From: Markus Scherer (markus.icu@gmail.com)
Date: Tue Oct 04 2005 - 11:46:27 CST
The ibm-943_P15A table in ICU's default data differs slightly from the
Windows 932 conversion behavior. I seem to remember that some 7
roundtrip mappings are different (out of more than 8000).
In particular, IBM's Unicode conversion tables for "PC codepages"

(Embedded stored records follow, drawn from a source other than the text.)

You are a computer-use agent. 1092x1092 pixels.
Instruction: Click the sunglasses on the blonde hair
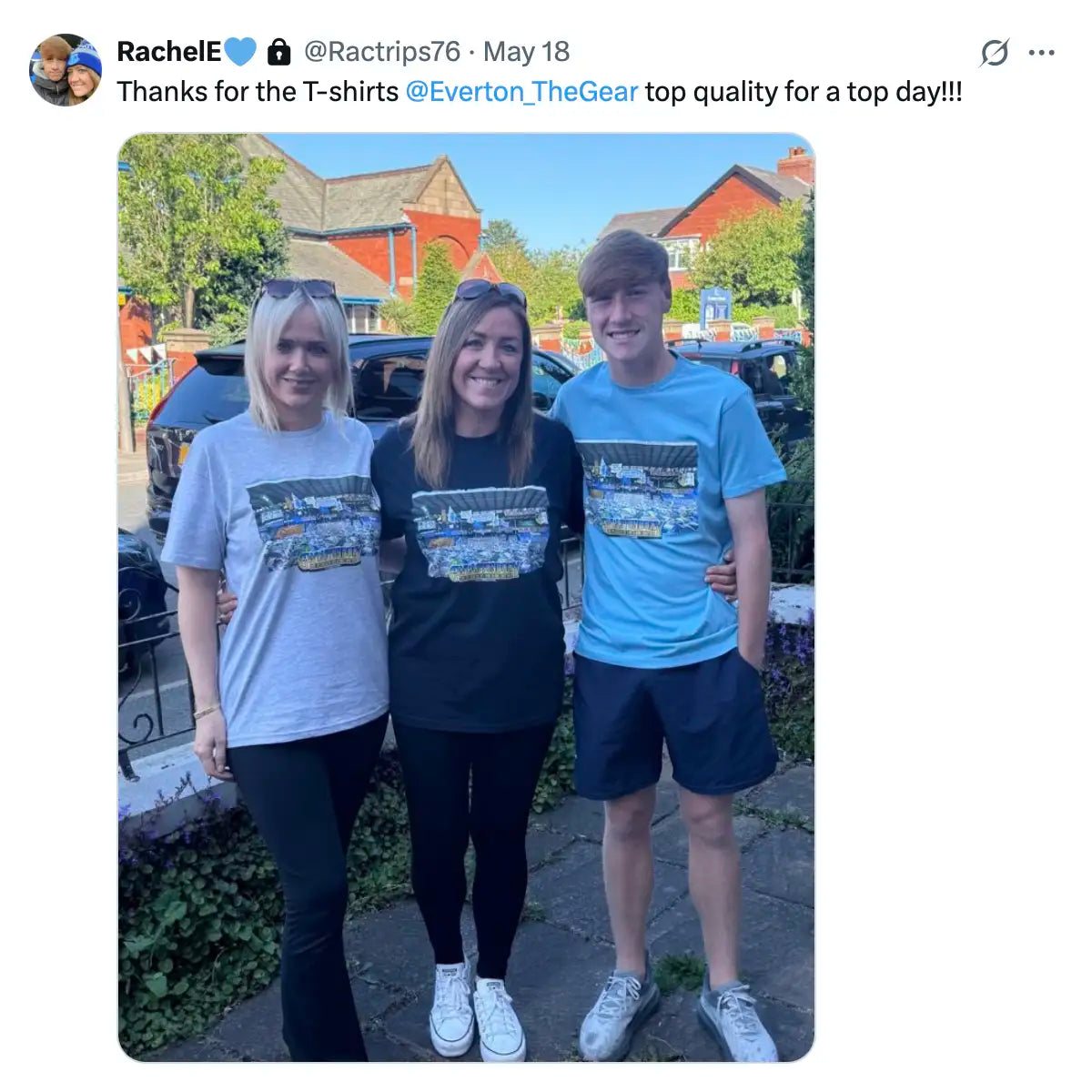[x=298, y=288]
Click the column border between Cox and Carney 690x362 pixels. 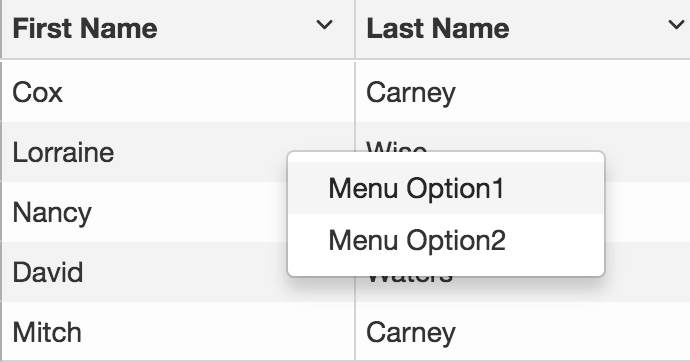tap(355, 92)
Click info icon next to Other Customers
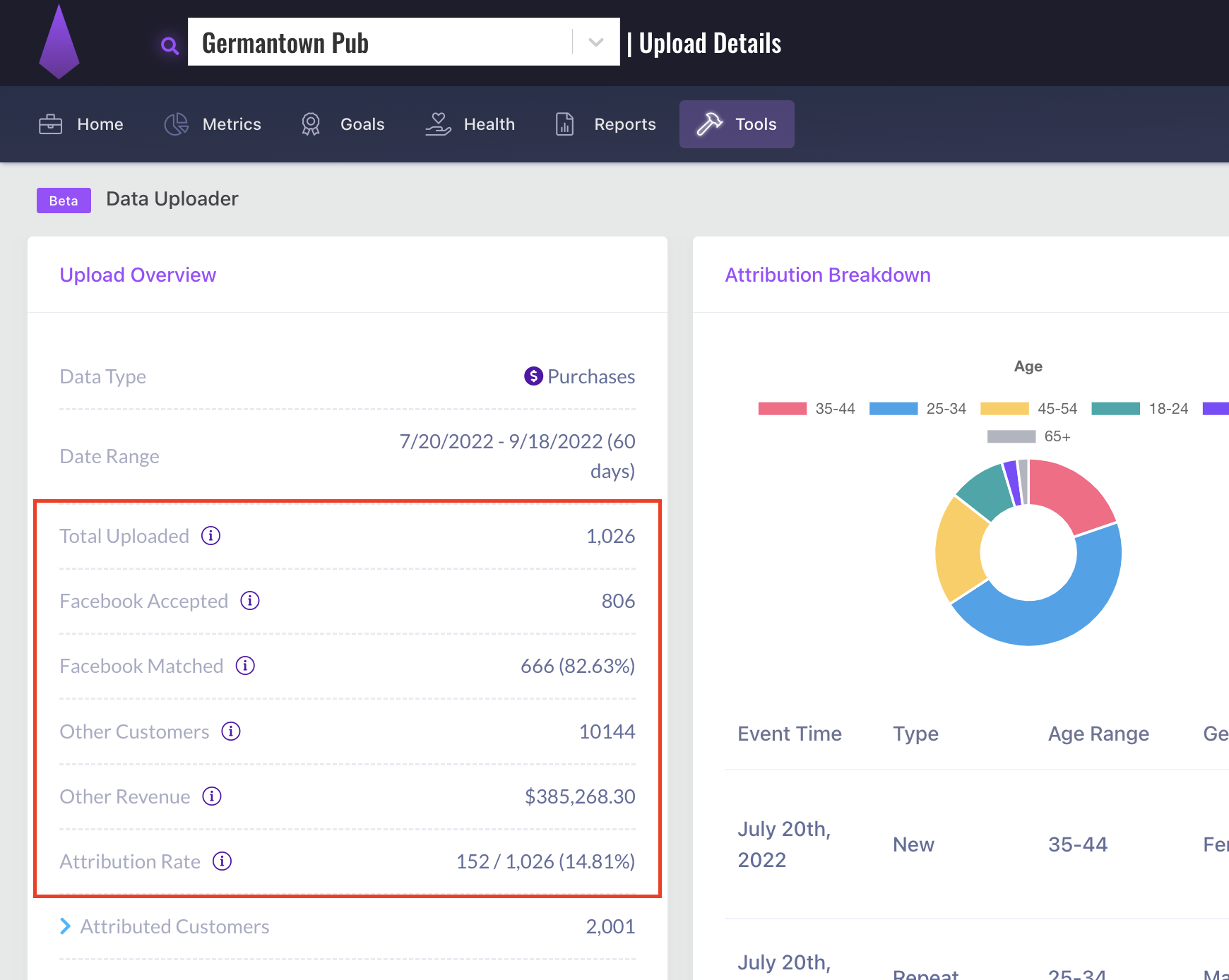This screenshot has height=980, width=1229. point(231,731)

rotate some control codes as you showed. (Trying to map the 0x1A
ctrl-Z to U+001C because DOS/Windows interpret 0x1A ctrl-Z as
end-of-text-file.) These control characters are rarely used, so this
difference is usually benign.
The ICU collection of conversion tables includes "true" Windows
tables. You can add them to your ICU distribution, or use them with
ICU from your application data. See
http://icu.sourceforge.net/charts/charset/
(Some of these are part of ICU's default data; we included those that
did not have close matches among IBM tables.)
markus
On 10/3/05, Tim Greenwood <timothy.greenwood@gmail.com> wrote:
> Is the data on
> http://www.unicode.org/Public/MAPPINGS/VENDORS/MICSFT/WINDOWS/CP932.TXT
> - giving the Unicode map for code page 932 (SJIS) still accurate? This chart
> from1998...
The one on http://icu.sourceforge.net/charts/charset/ should match
Windows XP conversion.
-- Opinions expressed here may not reflect my company's positions unless otherwise noted.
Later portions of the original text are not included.